The creation and immediately setting of the namespace is just convenient.
The intention of namespaces is to build indpendent modules, and in such
cases you will want to do

   (symbols 'newspace 'pico)
   (de a () ...)
   (de b () ...)

If you put such a code sequence into a single file, you have an isolated
module, because 'load' restores the current namespace when it is done,
effectively making 'newspace' available in 'pico'.


> I think that the lisp forms provided to cover the namespace functionality you
> added to the vm ('symbols', and the ~ read macro) don't go far enough. They
> cover one use case for namespaces, but not all potential uses.

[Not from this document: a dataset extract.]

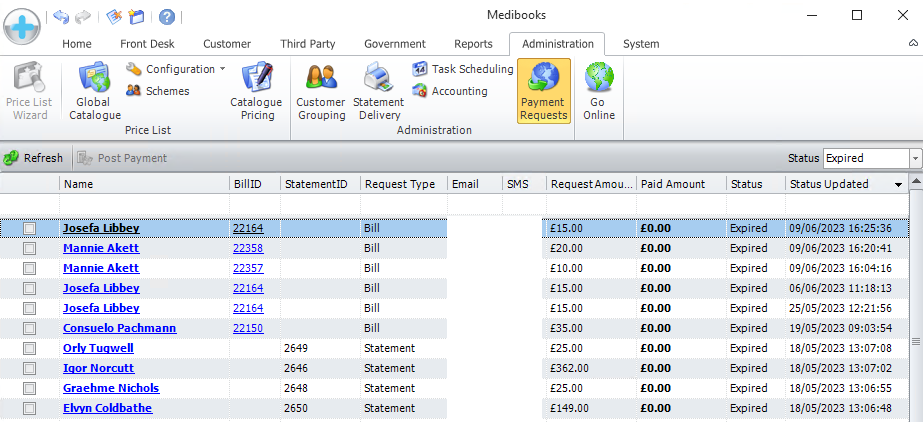Open Customer Grouping
This screenshot has height=422, width=923.
(321, 90)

To my feeling, they fit together perfectly. At least for the intended
purpose.


> Is the symbol 'pico itself just an idx tree, or some derivative of that? I

Yes. To be precise: It is a cons-pair of two idx trees, one for short
names (7 or less characters), and one for long names.

But: The internal matching algorithm is not compatible to 'idx'. It
doesn't use comparison functions (=, < etc.) on the symbol names
(strings) as 'idx' does, but compares complete chunks of 64-bit words.
This is the reason for the distinction between short and long words.
Therefore, 'idx' can't really be used with namespaces.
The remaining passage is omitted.